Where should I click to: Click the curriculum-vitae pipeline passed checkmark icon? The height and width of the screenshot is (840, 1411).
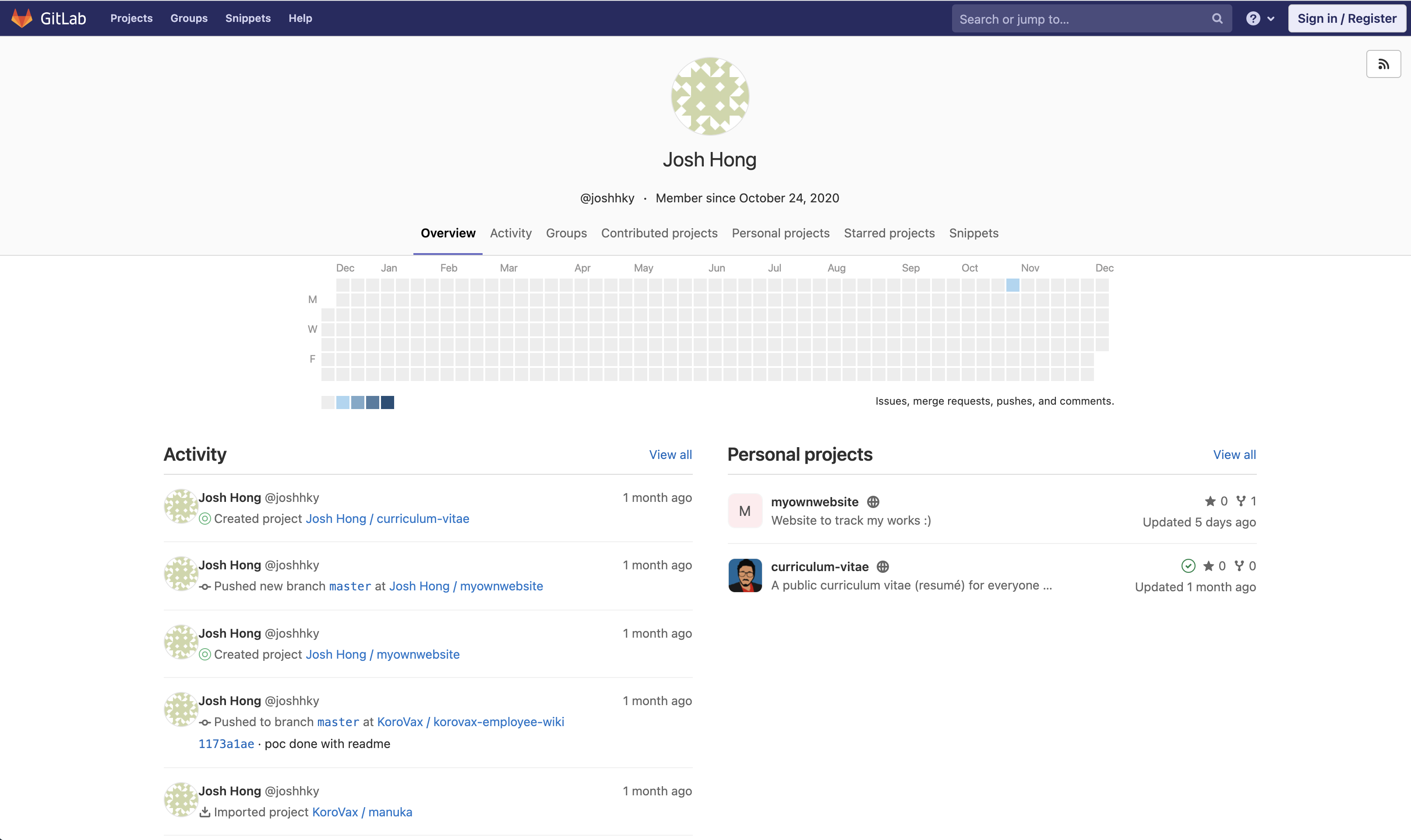[x=1188, y=565]
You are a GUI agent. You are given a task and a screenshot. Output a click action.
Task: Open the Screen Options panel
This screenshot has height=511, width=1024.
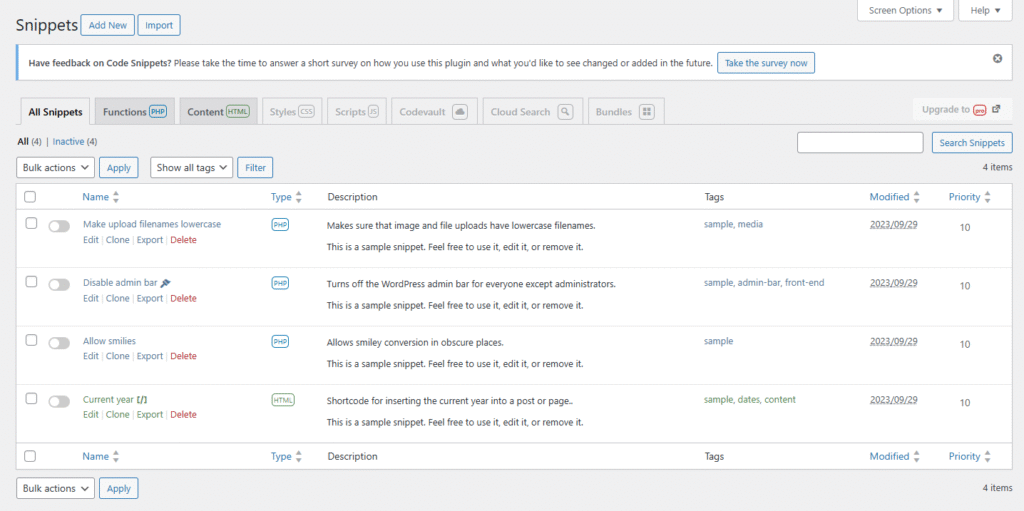905,10
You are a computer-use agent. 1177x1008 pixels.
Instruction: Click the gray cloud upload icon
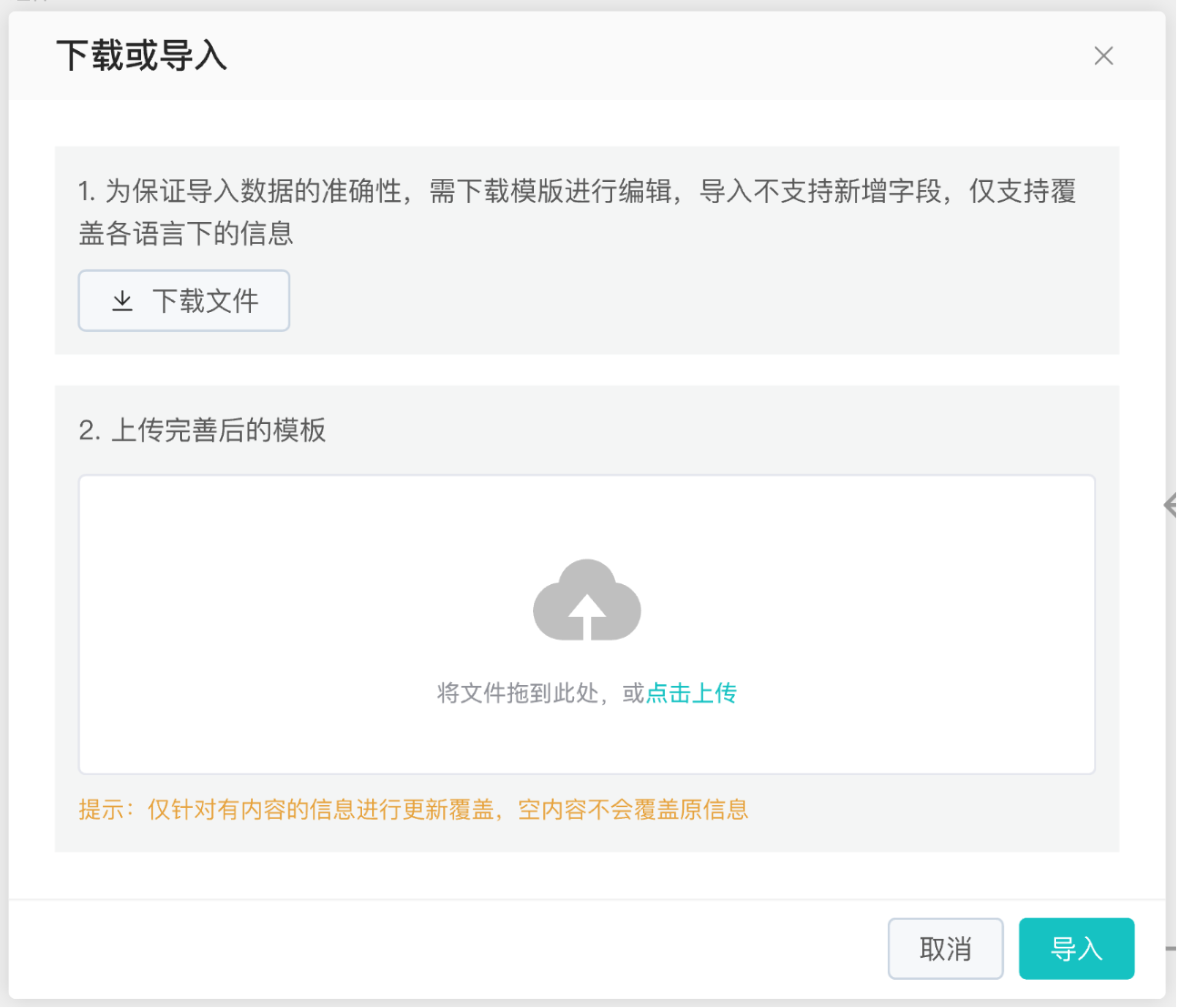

▶ _What this task involves_:
Your reply must consist solely of the number of lines in the listing above that include the word "agent".

▶ _Result of this task_:
2